Insectivorous birds are known to provide essential services of pest control in agroecosystems, but they may also prey on arthropods acting as natural enemies, like spiders, leading to an ecosystem disservice derived from intraguild predation. Here, we used DNA-metabarcoding to characterize the diet of different insectivororus bird species in apple orchards in Asturias. We estimated the trade-offs between ecosystem services and disservices associated to arthropod predation. We found that the trophic position of bird species was a negative surrogate of their quality from farmers’ perspective: the species with higher position (i.e. incorporating more meso-predators relative to phytophagous arthropods in their diet) fed on a lower proportion of apple pests relative to their natural enemies. Paradoxically, agronomic quality was lower for the more insectivore species. The qualitative differences across bird species in terms of agronomic quality are, in any case, partially erased by the strong differences in relative abundance between bird species. See the paper in Ornithological Applications!
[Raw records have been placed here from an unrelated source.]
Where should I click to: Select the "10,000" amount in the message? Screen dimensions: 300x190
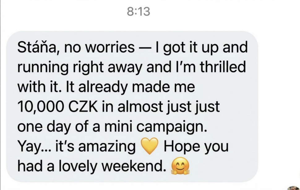point(40,107)
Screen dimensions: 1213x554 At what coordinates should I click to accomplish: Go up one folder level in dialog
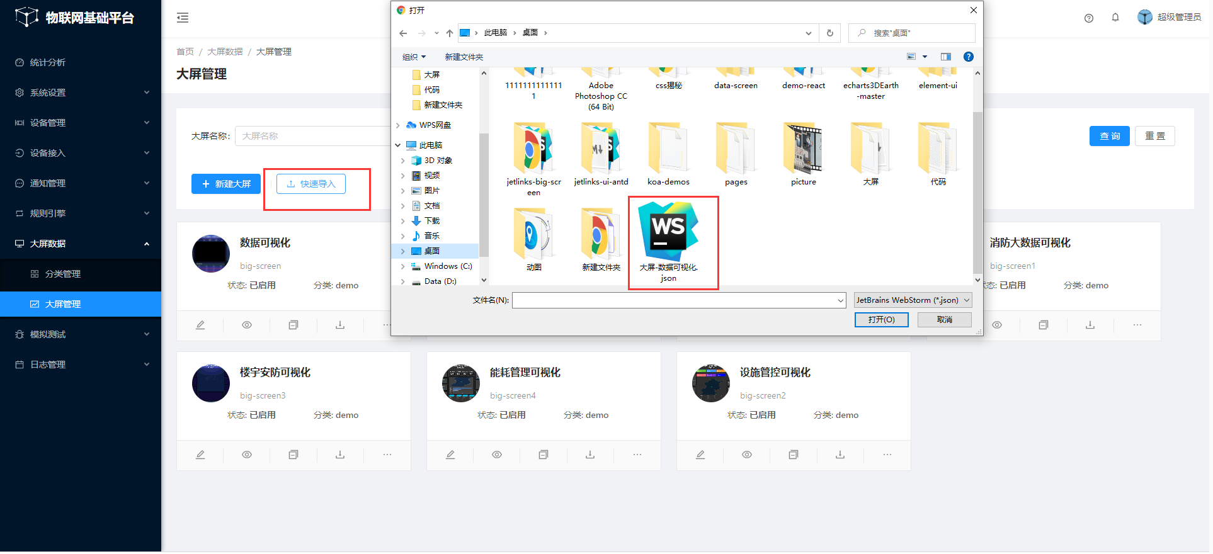click(449, 33)
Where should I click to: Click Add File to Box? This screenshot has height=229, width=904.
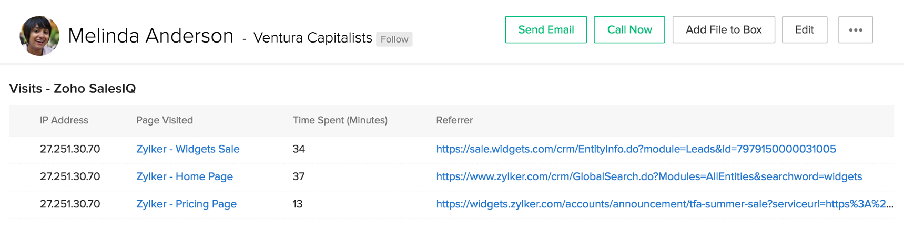tap(723, 30)
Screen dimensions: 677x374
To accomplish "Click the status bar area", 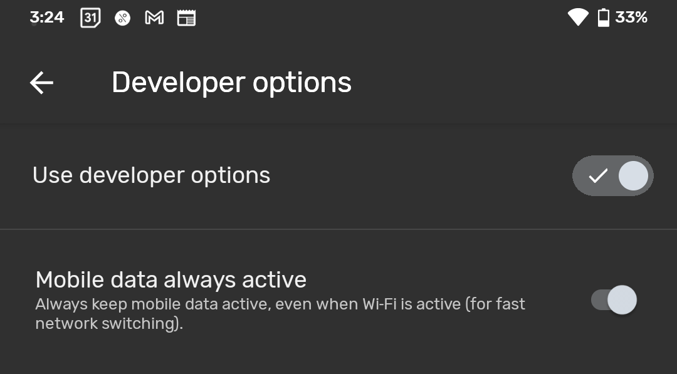I will click(x=339, y=17).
New Publication: Do birds connect different ecosystem services in croplands?

In our recent research, we used DNA-metabarcoding and ecological networks to show how birds link pest control in apple orchards in N Spain with seed dispersal in the surrounding hedgerows. We found that pest control network, which emerges from the antagonistic interactions between birds and apple pests, was highly modular and more specialized. This suggests strong trophic complementarity between bird species. We also found that seed dispersal network, based on the mutualism between birds and fleshy-fruited plants, was highly nested and generalized, probably leading to high functional resilience. When pooling together pest control and seed dispersal in a hybrid network, we found strong differences between bird species in centrality, i.e. in their relevance to interconnect the different ecosystem services. Interestingly, centrality mostly depended on birds’ relative abundances, evidencing the major role of common species to provide “kits” of interrelated services in agroecosystems. See the Open Access paper in Agriculture, Ecosystems and Environment!

New Publication: Who disperses tree seeds in fragmented landscapes?

Many plants rely on frugivorous animals for seed dispersal. In fragmented landscapes, frugivore communities can change from forest to matrix due to species loss or replacement in open anthropogenic habitats, and such changes have potential consequences for the plants they disperse. In our new paper in PNAS, led by Juan Pedro González-Varo, we report a similar diversity of frugivores, plants, and interactions contributing to seed dispersal in forest and matrix habitats from seven fragmented landscapes across Europe. However, we found a substantial turnover of both species and interactions. This turnover entailed functional changes toward larger and more mobile frugivores in the matrix that dispersed taller, larger-seeded plants with later fruiting periods. Our study provides a trait-based understanding of frugivore-mediated seed dispersal in anthropogenic landscapes and can inform ecological restoration.